There were no Colonel Jessups among them; not one of them would have assumed a godlike role in the performance of their duties. It was their appreciation of their own mortality and the mortality of those they served that defined them. I saw much the same in Deputy Assistant Secretary George Kent, sitting patiently next to Ambassador Taylor, ready to take the arrows fired from the Committee’s Republicans.

Which brings me to the sorry motives and methods of the Republicans on the Committee and elsewhere throughout the Capitol and Capital CIty. As if infected by the madness of would-be-King Donald, they are prostrating themselves at his feet, bowing and scraping, as he calls for nothing less than the heads of those innocent federal employees who dare call out Trumpus-Tyrannus for his overt and divisive profligacy.
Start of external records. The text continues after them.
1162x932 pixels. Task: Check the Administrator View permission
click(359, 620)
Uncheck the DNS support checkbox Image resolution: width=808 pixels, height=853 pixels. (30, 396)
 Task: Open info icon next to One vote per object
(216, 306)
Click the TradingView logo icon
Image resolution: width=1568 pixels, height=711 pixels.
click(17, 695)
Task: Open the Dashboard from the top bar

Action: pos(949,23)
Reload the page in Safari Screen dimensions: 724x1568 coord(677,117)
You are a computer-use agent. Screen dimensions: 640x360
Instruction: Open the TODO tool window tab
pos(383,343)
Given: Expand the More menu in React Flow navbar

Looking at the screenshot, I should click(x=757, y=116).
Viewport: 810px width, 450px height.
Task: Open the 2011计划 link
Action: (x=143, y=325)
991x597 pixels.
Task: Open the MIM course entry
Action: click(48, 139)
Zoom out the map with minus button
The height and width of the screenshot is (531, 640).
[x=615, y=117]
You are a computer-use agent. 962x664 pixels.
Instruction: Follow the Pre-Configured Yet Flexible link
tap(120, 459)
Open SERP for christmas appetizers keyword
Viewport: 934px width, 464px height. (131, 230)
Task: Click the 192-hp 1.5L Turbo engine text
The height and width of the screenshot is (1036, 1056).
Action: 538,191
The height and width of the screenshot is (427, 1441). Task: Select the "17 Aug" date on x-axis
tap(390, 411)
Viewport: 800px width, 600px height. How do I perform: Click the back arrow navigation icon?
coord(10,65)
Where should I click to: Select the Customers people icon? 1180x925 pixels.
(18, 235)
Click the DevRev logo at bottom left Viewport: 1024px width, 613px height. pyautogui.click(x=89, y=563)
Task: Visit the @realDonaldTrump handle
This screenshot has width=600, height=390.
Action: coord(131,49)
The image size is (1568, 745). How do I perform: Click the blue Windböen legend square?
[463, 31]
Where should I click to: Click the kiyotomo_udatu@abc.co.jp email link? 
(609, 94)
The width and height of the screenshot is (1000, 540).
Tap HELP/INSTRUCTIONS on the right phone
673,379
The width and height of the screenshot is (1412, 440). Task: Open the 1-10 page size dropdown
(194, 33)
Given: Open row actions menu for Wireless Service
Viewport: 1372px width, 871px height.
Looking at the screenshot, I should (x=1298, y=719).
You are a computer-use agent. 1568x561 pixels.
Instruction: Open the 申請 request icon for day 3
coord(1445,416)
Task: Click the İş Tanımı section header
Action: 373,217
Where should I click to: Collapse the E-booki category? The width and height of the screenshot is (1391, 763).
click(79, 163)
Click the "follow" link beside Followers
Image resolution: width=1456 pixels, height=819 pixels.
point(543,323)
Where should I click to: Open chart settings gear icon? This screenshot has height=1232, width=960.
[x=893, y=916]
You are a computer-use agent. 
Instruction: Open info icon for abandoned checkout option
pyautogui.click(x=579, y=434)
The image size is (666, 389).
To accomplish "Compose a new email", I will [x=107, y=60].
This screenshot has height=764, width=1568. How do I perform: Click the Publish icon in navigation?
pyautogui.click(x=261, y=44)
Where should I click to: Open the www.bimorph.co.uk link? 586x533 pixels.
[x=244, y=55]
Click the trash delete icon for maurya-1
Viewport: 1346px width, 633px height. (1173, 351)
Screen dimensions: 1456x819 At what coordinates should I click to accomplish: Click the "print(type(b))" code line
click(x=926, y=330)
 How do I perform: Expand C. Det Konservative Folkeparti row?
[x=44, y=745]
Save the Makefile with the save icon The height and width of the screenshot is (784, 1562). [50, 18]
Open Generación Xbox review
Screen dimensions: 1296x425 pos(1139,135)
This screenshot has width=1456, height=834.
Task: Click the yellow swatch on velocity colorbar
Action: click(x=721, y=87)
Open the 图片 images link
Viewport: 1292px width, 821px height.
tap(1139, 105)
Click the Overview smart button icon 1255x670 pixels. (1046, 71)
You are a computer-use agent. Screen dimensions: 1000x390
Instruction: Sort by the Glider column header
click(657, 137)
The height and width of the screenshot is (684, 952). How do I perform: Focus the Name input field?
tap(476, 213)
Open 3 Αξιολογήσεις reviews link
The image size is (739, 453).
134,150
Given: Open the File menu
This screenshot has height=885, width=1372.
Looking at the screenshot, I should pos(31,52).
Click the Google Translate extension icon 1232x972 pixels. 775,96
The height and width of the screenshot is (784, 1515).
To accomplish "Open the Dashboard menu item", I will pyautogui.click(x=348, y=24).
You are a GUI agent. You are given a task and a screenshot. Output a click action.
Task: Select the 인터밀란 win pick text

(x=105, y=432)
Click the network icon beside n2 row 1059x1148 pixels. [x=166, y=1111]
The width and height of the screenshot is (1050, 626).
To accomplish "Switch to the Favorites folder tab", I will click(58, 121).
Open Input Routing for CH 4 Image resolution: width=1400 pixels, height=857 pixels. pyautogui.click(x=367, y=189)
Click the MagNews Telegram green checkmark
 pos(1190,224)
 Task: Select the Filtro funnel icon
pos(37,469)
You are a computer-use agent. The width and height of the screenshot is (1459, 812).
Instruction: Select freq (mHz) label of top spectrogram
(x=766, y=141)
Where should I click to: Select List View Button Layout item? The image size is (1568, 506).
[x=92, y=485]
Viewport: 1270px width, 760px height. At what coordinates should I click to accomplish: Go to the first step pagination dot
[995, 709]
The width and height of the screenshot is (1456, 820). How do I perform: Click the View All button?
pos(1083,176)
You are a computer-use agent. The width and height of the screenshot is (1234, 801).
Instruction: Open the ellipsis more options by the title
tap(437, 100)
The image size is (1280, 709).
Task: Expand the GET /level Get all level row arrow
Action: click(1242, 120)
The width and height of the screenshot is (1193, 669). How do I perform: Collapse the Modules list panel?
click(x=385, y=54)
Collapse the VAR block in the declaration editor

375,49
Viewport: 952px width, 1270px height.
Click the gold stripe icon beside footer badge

For three years, Americans have endured the cold, mean-spirited, rudderless reign of Trump. For three years, the Republican party has marched in lock-step to Trump’s disgraceful drumbeat of dastardly disingenuity.

Now the court of public opinion is in session, and through the impeachment process, we will see a truth emerge and prevail. It will be an inescapable truth, one that already has Trump squirming away from the witness seat. 

Mr. Trump, you may try to deceive others into believing that some self-twisted version of the truth will see you through this trial, but let me assure you: a very different truth is rising around you. You are no hubris-driven tragic hero who will be cut down by the gods. You are just a tragic figure, a small mortal sadly unaware of the smallness of his mortality and the bleakness of his soul. You will not be able to handle this truth.